Originally posted by SPOOFE Bo Diddly
My original beef was with this:

How can any platform's inability to run a different platform's software be a valid criticism against it?

...which implies that it's not Apple's fault that their products are incompatible with the majority of the market.
I didn't intend to imply that, SPOOFE. I should have explained myself better-- I was coming from the point of view that the two platforms are fundamentally different enough that to imply that they should have some level of interchangeability is ridiculous.

The point is that Apple has refrained from conforming (bad for individuals to do, good for corporations to do) to the marketplace for so long that it's now incredibly difficult for them to do it now. But they are doing it (fortunately).
Agreed.

Originally posted by SPOOFE Bo Diddly
...the products made for the Mac are in the minority, take longer to put on the market, and generally cost more.
This can be attributed to software manufacturers having made Windows versions of their software their top priority. I seriously doubt developing for the Mac is inherently more difficult or costly than for PCs. Most software companies (admittedly wisely) choose to play numbers-- there are more PCs out there, thus a larger potential customer base. If a company that made primarily PC-platform software decided to make Mac versions of their titles, 1) it would never be a big priority for them, which would explain the extra time they'd take to get it released, and 2) they'd have to hire Mac programmers, whose cost of hiring they may try to recoup by making the Mac version prices higher.

Companies can indeed profit from producing Mac products, as evidenced by the dominance of Adobe, Macromedia, and, ironically enough, Microsoft.

Fewer Mac software titles, yes, but as I stated in a previous post, this has not hurt Mac users' productivity any. It's expected, anyway; you have only whatever percentage of the world's computers, you're only going to have roughly that same percentage of the world's software.

Is there any reason why Apple's motherboards and processors can only use Apple hard drives and CD-ROM drives, while all products for PC/Windows systems are, for the most part, interchangeable?
This is a consequence of Apple being a software and a hardware company, and being stingy with licensing. Had Microsoft produced both software and hardware, and licensed as Apple did, it'd be in the exact same boat.

yosemitebabe:
You're right, Macs can take certain PC components (I'm also not sure which, since I'm not looking to upgrade my system).

lawoot
09-17-2000, 10:10 AM
No matter what I do, I still can't get my chevy pickup to run with a Ford Transmission. Why can't those losers at chevy get their heads out of their asses and GET WITH THE PROGRAM. After all, The Ford PIickup line is the best selling in the world, so they MUST be the best trucks for EVERYONE to use.

:rolleyes:

AHunter3
09-17-2000, 03:52 PM
Apple's fault that their products are incompatible with the majority of the market.


::sigh::

a) Contrary to the beliefs implicit in several statements and diatribes in this thread, Microsoft Windows and the various software designed to run within it does NOT run under lots and lots of different platforms as opposed to the MacOS and its various software titles running only on the Mac platform. NO!!! Windows and Windows s/w runs only on PC's. Dell and Gateway and Compaq and Packard Bell and Samsung are not separate platforms that have gotten compatibility religion somewhere along the lines, they are the same platform rendered by different manufacturers.
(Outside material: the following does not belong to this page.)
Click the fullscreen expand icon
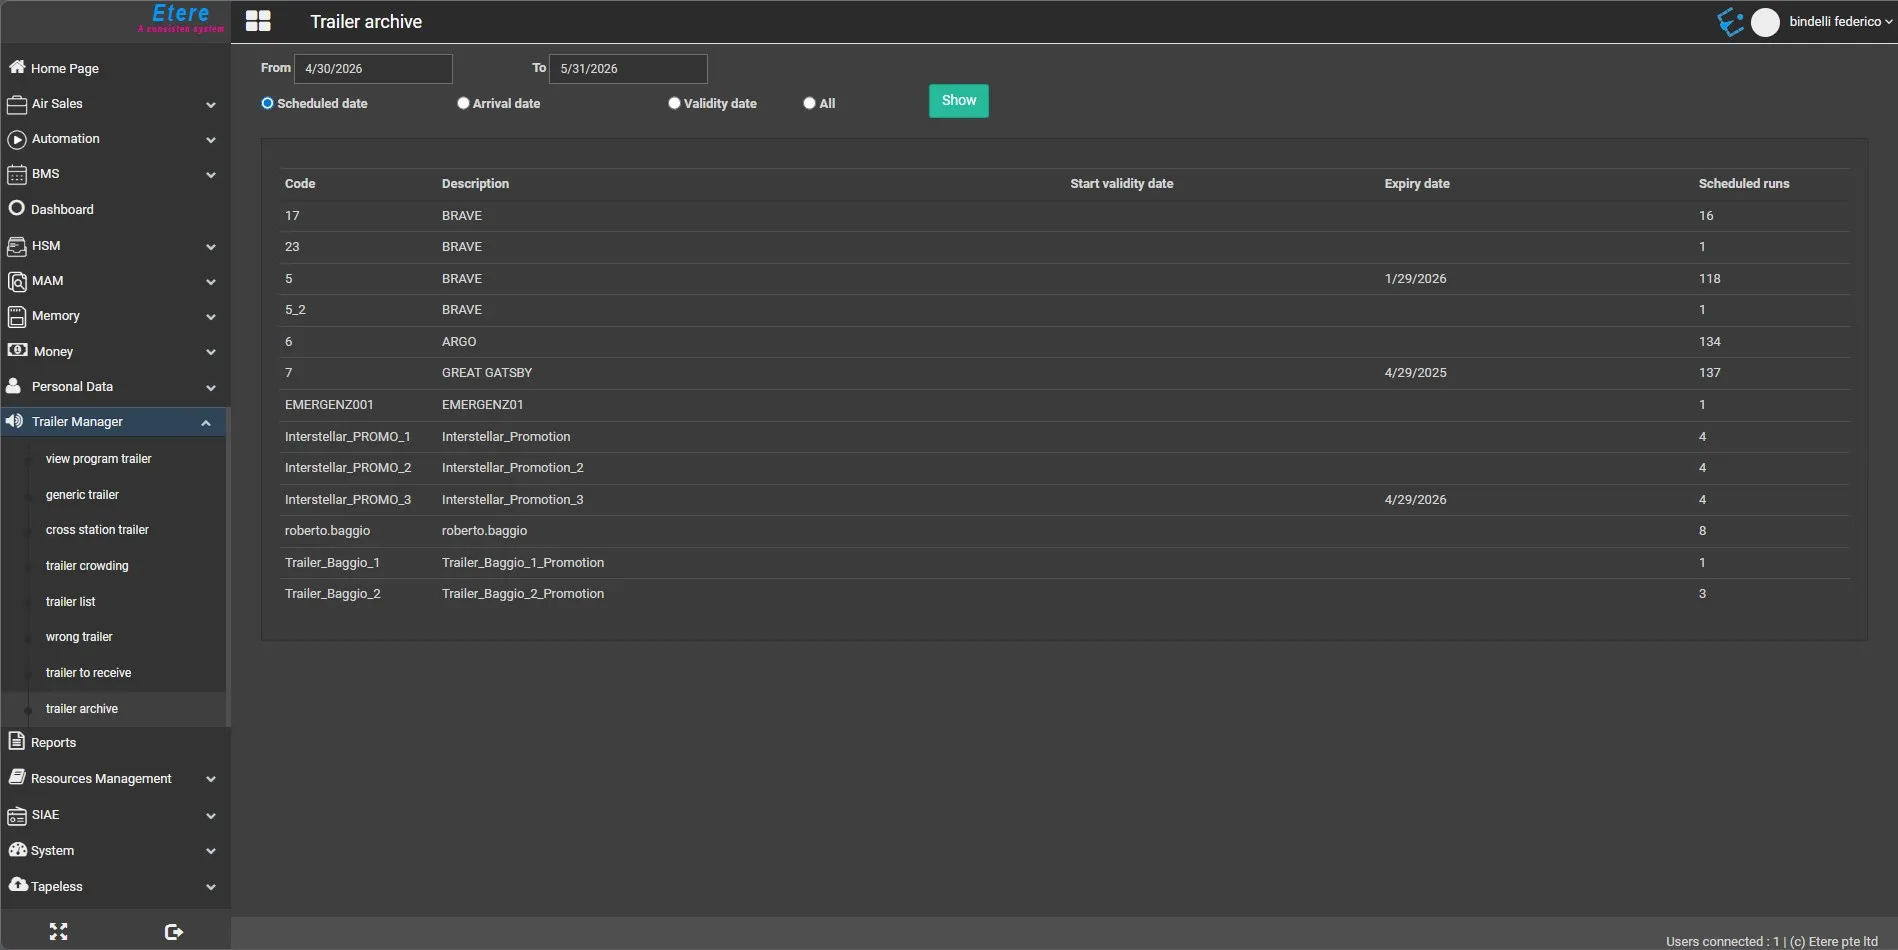click(x=58, y=932)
b) Contrary to a related set of insinuations, the reason you have dozens of PC manufacturers while only Apple manufacturers the Macintosh platform is NOT proprietary selfishness on the part of Apple, NOR is it because no one cares to clone the Mac even if they could. No, the reason you have so many manufacturers of the PC platform is that other companies were able to reverse-engineer IBM's PC architecture to the point that MS-DOS (and its various programs) would run on their hardware. This did not happen with IBM's encouragement or invitation, and it occurred to IBM's detriment--IBM by no stretch of the imagination controls the platform or sets its primary course any more, and doesn't have a commanding market share of the personal computer market. Meanwhile, no one has as of yet created a credible Macintosh clone that would run the MacOS and Mac applications without either i) cannibalizing parts from older Macs or ii) stealing the ROM code from Mac hardware ROMs without license or iii) licensing the secrets of making Macs from Apple, which Apple did for awhile to the detriment of their market share, so they quit doing it.

c) Apple continues to make Macintosh computers for the same reason Parker Pen Company continues to make fountain pens: people buy them! As Mac owners, we'd like to see the MacOS gain market share so software development and availability would reach parity with Windows, but it is close enough for us to buy Macs anyway, which no one is forcing us to do. As a computer manufacturer, Apple does not have to be directly concerned with MacOS market share but only with Macintosh market share, which is pretty damn good, i.e., they sell lots of Macs. Compaq and Dell and Gateway and IBM and Samsung and so forth would all dearly love to have a computer of theirs selling like the iMac! So Apple keeps making them; we keep buying them; and they continue to be different from PCs which is why we keep buying them, whereas if Apple suddenly started turning out computers that were Wintel-platform compatible and (therefore) were no longer MacOS-compatible, we'd be unlikely to buy our PCs from Apple.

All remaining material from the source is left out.